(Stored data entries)
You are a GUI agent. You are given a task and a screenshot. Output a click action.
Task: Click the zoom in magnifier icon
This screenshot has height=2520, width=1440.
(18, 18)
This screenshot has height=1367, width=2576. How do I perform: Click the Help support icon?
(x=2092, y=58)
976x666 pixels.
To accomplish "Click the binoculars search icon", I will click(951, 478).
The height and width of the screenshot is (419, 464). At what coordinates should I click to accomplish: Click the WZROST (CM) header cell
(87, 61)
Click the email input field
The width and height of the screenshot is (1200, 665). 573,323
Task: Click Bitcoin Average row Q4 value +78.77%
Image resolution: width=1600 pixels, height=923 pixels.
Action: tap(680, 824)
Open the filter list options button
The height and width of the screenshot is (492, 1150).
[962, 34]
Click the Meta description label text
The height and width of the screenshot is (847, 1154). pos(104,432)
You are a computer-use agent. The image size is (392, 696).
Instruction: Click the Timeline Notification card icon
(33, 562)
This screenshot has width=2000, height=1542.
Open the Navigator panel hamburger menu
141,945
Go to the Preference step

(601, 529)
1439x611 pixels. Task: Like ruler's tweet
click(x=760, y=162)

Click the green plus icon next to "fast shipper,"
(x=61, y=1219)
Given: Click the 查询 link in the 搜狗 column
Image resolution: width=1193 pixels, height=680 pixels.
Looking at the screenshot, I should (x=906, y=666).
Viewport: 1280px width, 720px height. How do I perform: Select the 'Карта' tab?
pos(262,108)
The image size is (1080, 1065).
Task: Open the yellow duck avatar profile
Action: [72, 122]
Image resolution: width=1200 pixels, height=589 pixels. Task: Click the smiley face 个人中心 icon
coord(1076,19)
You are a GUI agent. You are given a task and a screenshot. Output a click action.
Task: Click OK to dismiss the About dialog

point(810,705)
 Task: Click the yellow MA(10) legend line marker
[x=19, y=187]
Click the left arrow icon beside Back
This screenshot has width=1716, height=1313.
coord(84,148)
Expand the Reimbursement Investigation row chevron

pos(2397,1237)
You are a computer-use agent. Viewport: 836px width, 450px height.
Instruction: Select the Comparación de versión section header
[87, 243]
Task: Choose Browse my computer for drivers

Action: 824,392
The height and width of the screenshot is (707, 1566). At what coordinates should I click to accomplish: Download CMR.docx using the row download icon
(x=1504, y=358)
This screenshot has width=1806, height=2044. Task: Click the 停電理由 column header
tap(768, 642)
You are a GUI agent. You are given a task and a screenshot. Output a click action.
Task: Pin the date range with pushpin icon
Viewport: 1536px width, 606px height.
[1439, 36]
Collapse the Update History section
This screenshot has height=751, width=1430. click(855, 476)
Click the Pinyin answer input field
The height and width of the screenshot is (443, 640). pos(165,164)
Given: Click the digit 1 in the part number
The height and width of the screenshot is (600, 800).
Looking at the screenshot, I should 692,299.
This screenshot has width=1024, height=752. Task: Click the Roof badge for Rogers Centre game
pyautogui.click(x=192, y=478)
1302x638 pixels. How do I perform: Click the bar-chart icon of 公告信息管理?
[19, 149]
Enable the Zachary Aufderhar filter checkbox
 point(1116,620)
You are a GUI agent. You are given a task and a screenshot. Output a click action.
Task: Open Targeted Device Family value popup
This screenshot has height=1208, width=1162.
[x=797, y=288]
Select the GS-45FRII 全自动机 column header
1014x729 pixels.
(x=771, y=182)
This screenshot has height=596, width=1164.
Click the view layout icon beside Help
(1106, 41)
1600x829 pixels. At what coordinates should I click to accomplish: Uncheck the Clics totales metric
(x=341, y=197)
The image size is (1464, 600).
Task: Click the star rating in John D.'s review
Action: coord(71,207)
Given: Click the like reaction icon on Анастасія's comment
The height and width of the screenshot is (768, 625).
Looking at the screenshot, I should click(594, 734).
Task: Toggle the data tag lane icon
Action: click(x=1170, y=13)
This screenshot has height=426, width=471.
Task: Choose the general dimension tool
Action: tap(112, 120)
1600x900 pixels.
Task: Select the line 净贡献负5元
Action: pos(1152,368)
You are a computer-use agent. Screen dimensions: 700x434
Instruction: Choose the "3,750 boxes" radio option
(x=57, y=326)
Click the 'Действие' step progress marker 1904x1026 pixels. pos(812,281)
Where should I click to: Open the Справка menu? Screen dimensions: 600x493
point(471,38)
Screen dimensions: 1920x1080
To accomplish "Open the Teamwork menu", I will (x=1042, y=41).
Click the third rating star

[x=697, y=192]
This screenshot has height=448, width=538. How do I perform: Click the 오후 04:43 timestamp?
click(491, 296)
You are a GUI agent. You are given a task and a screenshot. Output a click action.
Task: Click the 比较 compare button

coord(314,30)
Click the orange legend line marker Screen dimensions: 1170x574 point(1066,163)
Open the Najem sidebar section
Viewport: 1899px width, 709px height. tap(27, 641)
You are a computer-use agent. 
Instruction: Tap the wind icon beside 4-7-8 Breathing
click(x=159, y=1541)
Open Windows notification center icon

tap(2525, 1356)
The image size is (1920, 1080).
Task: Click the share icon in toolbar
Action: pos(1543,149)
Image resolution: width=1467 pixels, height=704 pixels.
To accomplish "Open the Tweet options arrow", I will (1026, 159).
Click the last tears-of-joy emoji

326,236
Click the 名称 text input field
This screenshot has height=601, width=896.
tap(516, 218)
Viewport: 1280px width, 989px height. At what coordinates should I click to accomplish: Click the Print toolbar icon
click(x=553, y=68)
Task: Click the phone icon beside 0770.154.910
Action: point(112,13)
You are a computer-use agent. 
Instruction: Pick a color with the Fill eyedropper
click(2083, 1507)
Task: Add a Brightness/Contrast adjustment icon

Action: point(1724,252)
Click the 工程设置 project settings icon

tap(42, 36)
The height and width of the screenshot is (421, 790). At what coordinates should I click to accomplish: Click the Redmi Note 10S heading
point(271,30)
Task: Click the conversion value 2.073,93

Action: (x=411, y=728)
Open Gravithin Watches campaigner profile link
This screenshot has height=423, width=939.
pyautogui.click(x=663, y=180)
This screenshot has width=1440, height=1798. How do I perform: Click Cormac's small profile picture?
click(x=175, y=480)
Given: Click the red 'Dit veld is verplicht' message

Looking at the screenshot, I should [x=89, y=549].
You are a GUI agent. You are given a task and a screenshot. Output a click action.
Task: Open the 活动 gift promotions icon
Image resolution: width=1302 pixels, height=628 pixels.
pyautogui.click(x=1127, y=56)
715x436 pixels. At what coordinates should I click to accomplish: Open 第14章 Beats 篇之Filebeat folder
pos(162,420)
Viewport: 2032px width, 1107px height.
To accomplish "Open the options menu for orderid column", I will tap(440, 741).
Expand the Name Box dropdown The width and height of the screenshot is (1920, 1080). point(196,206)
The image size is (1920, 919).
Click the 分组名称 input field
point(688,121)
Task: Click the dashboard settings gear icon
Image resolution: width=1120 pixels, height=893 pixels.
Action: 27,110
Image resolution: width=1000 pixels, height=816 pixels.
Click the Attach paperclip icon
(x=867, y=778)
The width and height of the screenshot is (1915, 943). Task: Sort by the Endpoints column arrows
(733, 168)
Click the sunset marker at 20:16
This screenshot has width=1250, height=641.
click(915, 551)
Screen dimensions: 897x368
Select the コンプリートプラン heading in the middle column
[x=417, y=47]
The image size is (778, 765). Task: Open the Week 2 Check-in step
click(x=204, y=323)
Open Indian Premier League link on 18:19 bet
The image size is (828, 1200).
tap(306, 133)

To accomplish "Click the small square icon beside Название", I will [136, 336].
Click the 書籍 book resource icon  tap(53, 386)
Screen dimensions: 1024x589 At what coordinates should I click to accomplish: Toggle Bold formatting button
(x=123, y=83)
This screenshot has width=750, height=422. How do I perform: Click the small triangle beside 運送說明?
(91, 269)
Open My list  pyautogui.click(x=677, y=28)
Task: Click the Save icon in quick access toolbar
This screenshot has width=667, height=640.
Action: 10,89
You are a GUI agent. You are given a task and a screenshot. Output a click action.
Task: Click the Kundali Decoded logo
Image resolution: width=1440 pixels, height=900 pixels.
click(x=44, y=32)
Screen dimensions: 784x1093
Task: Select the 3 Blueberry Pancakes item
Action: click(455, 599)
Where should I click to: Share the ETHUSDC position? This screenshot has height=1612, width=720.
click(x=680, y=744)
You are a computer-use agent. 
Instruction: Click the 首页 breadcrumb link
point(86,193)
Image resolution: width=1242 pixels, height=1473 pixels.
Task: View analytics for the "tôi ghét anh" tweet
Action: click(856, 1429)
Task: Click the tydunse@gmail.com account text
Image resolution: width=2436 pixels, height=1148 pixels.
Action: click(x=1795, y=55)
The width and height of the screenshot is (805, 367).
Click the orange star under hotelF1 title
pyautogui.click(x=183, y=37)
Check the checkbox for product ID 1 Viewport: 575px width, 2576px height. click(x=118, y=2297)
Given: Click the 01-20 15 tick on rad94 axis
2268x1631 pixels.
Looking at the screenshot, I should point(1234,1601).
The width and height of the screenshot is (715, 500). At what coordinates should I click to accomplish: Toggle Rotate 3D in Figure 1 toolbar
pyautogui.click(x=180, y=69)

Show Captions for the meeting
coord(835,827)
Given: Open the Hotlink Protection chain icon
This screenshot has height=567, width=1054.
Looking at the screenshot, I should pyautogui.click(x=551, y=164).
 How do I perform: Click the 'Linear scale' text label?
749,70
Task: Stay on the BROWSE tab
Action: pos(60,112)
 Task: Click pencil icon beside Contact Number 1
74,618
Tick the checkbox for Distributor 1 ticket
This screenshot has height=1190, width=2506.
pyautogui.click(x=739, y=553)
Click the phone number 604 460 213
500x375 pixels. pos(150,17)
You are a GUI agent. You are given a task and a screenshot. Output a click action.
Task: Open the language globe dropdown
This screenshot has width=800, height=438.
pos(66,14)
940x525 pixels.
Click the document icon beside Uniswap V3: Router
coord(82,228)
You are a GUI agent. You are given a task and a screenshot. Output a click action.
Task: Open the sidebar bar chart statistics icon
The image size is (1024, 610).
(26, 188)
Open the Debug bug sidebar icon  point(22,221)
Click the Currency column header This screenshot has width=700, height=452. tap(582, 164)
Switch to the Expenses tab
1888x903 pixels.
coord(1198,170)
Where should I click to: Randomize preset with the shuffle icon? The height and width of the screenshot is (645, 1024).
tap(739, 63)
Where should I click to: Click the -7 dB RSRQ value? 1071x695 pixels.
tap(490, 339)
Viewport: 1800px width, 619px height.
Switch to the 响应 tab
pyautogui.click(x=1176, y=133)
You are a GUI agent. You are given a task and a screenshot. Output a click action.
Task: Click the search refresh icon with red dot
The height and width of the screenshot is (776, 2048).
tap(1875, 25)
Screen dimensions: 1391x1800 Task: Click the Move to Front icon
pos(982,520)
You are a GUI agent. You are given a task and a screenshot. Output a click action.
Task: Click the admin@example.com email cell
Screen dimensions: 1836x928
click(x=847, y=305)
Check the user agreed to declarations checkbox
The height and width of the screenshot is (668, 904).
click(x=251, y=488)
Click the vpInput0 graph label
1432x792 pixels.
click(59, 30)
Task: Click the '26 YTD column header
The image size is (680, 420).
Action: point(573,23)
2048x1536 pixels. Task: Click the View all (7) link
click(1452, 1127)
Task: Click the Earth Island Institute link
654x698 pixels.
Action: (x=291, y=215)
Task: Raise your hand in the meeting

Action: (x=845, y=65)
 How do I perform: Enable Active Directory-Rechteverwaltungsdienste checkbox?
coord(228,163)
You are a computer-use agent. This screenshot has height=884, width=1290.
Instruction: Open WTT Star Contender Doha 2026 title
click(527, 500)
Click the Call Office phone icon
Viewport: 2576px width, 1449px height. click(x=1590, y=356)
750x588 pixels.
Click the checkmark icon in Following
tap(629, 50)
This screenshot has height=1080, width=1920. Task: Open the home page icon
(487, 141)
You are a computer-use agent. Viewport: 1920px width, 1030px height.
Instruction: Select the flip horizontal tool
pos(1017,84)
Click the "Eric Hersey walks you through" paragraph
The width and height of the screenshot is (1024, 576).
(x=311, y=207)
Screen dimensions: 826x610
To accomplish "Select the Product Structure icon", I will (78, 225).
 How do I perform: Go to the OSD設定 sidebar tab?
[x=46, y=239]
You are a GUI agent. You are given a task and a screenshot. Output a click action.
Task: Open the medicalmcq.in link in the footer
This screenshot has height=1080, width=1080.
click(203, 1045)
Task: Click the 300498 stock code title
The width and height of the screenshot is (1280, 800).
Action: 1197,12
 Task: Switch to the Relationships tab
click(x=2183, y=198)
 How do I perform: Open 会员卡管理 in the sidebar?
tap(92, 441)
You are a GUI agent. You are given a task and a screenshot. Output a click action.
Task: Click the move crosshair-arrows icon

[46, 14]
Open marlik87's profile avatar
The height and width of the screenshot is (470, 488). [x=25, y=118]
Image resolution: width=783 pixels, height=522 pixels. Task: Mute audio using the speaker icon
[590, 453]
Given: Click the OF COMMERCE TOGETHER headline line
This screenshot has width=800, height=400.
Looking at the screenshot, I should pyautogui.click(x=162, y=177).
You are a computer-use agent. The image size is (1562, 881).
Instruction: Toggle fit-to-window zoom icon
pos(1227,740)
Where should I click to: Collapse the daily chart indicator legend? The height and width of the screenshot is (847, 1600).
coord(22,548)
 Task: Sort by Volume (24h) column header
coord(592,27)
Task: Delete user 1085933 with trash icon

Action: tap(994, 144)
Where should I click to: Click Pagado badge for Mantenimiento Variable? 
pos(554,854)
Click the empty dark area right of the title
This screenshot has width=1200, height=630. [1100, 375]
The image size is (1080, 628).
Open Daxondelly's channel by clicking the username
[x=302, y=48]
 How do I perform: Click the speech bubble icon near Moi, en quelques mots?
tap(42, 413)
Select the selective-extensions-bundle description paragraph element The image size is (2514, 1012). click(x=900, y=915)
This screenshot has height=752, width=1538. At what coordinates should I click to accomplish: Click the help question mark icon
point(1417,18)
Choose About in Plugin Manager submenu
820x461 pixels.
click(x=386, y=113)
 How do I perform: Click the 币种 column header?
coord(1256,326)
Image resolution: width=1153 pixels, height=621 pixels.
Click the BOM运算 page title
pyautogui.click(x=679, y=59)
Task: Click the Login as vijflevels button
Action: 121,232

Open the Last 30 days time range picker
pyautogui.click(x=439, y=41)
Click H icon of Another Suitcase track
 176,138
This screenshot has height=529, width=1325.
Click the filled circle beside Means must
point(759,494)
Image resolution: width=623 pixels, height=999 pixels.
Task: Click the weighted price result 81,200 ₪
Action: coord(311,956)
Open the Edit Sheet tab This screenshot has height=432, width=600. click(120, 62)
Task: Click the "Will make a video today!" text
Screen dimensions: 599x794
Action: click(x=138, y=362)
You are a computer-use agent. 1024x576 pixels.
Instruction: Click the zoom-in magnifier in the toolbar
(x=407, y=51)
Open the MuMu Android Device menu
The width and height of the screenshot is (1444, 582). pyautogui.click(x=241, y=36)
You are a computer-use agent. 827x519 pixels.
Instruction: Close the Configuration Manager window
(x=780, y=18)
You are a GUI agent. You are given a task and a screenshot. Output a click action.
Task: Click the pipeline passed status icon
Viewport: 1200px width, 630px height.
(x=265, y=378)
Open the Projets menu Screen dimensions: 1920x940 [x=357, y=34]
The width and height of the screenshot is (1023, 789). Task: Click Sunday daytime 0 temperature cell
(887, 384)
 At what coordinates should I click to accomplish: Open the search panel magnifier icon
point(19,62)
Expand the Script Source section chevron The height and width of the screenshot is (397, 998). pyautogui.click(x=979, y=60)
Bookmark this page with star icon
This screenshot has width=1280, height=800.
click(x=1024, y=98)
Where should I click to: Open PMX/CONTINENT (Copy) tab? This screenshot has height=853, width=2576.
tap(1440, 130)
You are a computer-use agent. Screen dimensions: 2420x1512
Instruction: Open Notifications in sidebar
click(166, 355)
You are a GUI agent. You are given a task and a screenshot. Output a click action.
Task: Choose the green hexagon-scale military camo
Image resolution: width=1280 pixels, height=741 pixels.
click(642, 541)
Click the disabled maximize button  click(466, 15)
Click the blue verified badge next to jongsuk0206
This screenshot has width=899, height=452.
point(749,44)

- **TASK DIRECTIONS**
Can you output the material verbatim, from its first line through the line containing "will click(951, 478).", with both of those lines included?

- **FINAL ANSWER**
You are a GUI agent. You are given a task and a screenshot. Output a click action.
Task: Click the zoom in magnifier icon
This screenshot has height=2520, width=1440.
(18, 18)
This screenshot has height=1367, width=2576. How do I perform: Click the Help support icon?
(x=2092, y=58)
976x666 pixels.
To accomplish "Click the binoculars search icon", I will click(951, 478).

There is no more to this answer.